_Task to complete_
Exclude the pictures and reproduce exactly the lines that run from the one holding "Given: Click the" to the end of the entries below.

Saved data entries

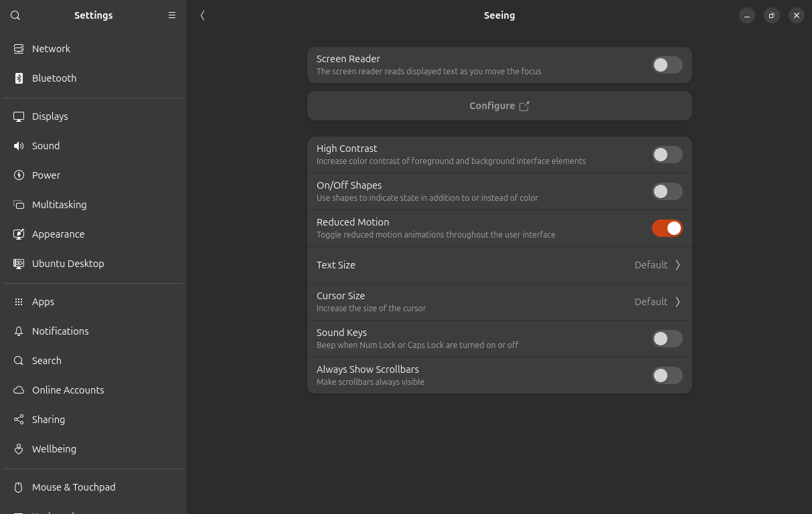Click the Sound speaker icon
This screenshot has width=812, height=514.
point(18,145)
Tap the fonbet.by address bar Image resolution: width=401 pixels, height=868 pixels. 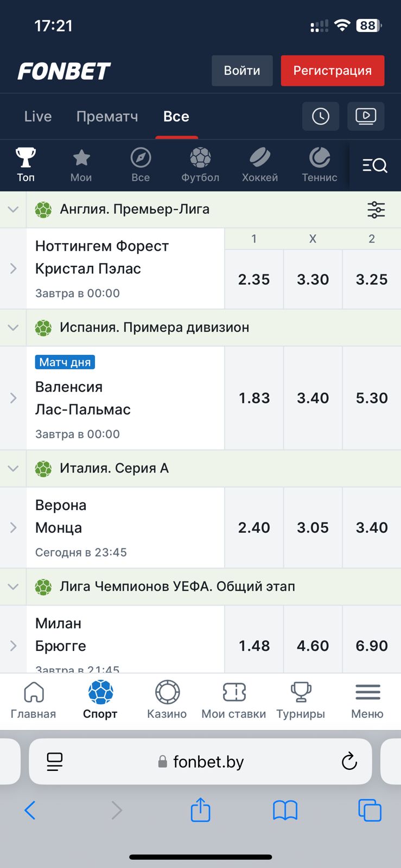(x=200, y=762)

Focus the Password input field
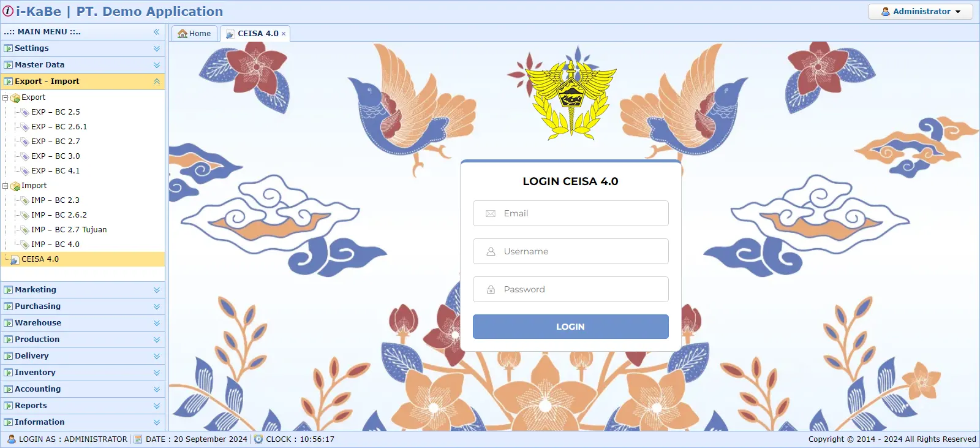[x=570, y=289]
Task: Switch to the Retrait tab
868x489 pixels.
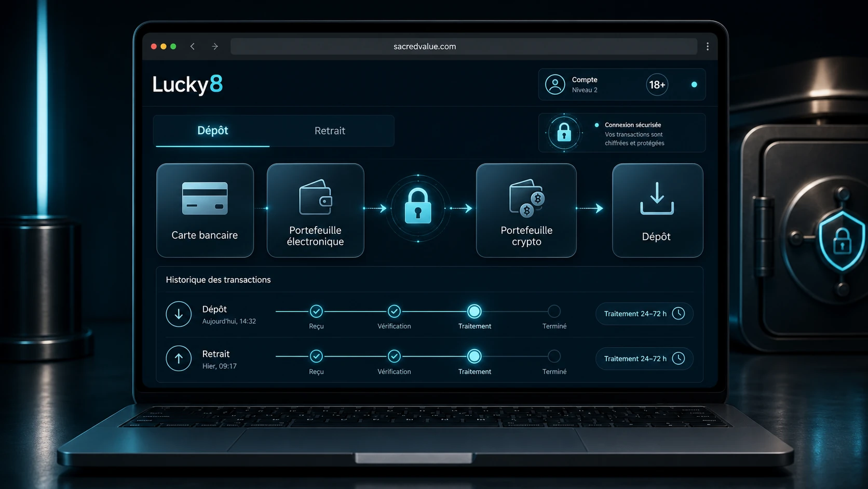Action: (330, 131)
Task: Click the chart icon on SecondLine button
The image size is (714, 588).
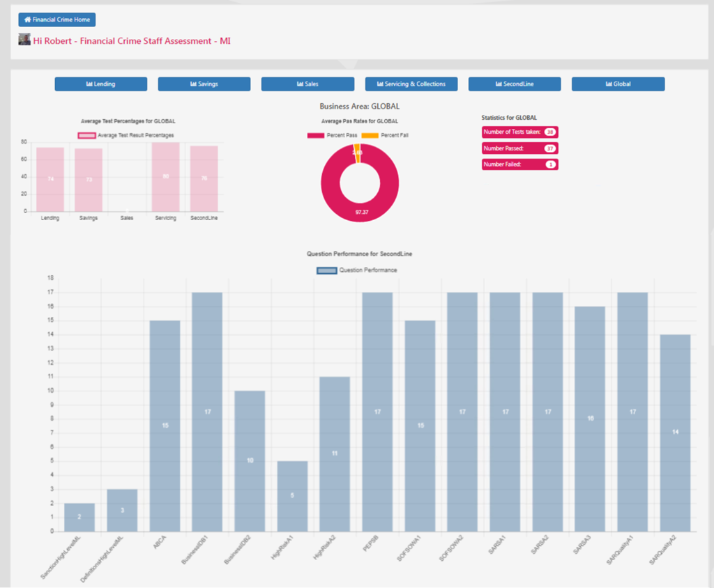Action: (x=499, y=84)
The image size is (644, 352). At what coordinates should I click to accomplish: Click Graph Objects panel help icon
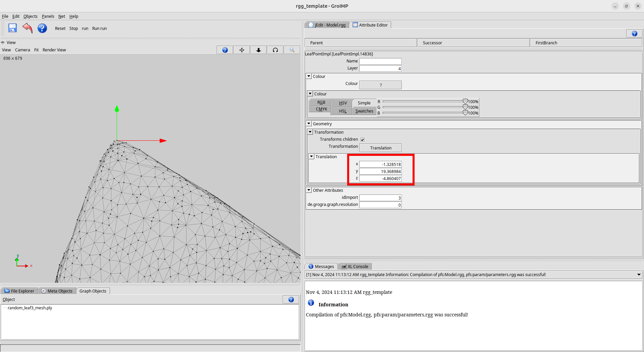[x=291, y=300]
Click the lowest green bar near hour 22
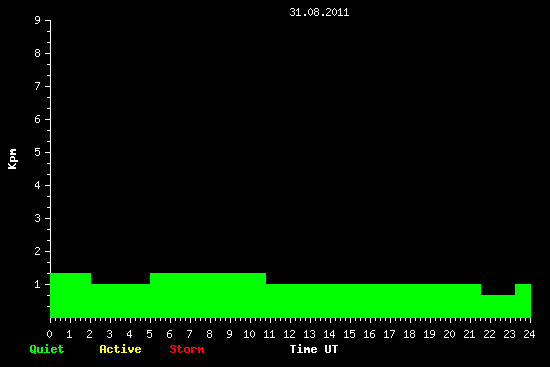The height and width of the screenshot is (367, 550). click(x=498, y=306)
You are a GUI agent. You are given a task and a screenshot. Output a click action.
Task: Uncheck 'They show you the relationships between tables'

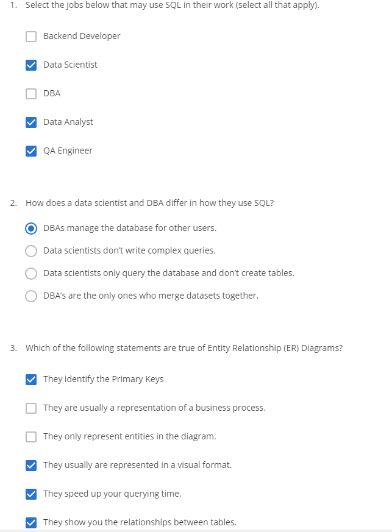31,522
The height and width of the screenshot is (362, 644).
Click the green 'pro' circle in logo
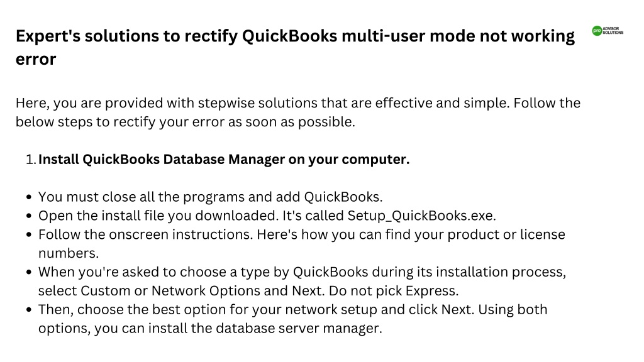tap(597, 31)
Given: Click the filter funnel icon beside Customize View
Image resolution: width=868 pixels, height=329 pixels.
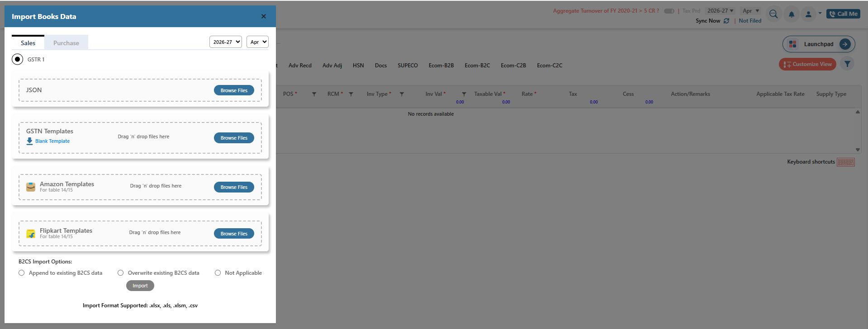Looking at the screenshot, I should 847,64.
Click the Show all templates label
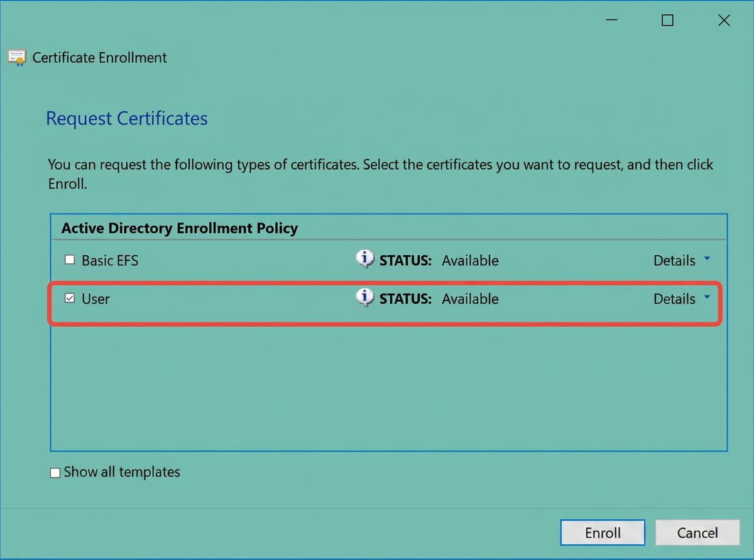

_Written solution_
Given: Click the filter funnel icon beside Customize View
Image resolution: width=868 pixels, height=329 pixels.
Looking at the screenshot, I should 847,64.
Click the Show all templates label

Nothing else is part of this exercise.